Log compaction retains only the latest message per key (instead of deleting by time), so the topic becomes a durable, replayable snapshot of the current value for every key. It's ideal for changelogs, database CDC streams, and materialized state (e.g. a topic that always holds each user's latest profile). Consumers can rebuild full state by reading a compacted topic from the start. Tombstones (null values) delete keys.

Checkout writes the order and an outbox event in one DB transaction; CDC publishes to an orders topic keyed by order ID (per-order ordering). Downstream services (inventory, billing, email) consume with at-least-once semantics and idempotent handlers (dedup on order/event ID, upserts). Use acks=all + replication for durability, retries with backoff and a DLQ for failures, and monitor consumer lag. For multi-step workflows use the saga pattern with compensating actions rather than distributed transactions. This yields no loss (outbox + durable log) and no visible duplicates (idempotency).
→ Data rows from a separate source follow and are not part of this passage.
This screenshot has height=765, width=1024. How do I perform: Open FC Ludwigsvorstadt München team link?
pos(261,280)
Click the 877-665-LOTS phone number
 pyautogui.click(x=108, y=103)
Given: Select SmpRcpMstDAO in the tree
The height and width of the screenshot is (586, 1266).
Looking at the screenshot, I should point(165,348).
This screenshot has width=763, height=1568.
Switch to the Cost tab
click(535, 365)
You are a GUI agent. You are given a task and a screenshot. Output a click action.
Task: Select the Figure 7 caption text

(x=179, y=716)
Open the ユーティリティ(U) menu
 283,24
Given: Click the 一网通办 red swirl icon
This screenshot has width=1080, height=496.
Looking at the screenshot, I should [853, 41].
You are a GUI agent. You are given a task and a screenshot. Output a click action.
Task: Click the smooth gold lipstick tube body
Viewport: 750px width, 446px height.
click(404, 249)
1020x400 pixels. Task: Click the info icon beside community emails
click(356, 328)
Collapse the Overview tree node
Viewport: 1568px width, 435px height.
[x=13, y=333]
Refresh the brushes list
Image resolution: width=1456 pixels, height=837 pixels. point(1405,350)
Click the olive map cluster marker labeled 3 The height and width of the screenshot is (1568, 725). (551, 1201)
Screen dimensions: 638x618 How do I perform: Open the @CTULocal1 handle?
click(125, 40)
Kafka's durable log inherently buffers: producers keep appending and consumers fall behind (lag grows) but nothing is lost within retention. To handle it you scale consumers (up to partition count), optimize per-message processing, increase partitions for more parallelism, or shed/route load. If retention could expire before consumption, you risk losing unprocessed data, so alert on lag approaching retention. Unlike bounded in-memory queues, Kafka pushes back via disk/retention rather than blocking producers, so capacity planning of retention and consumer throughput is essential.

Strict ordering forces messages of a given key onto one partition consumed by one thread, capping that key's throughput and creating hotspots for skewed keys. Relaxing to per-key (rather than global) ordering restores parallelism. Fully unordered processing maximizes throughput but requires the logic to be order-independent. In-order retries also serialize a partition. The design lever is choosing the smallest ordering scope your correctness requires (global → per-key → none) to unlock parallelism.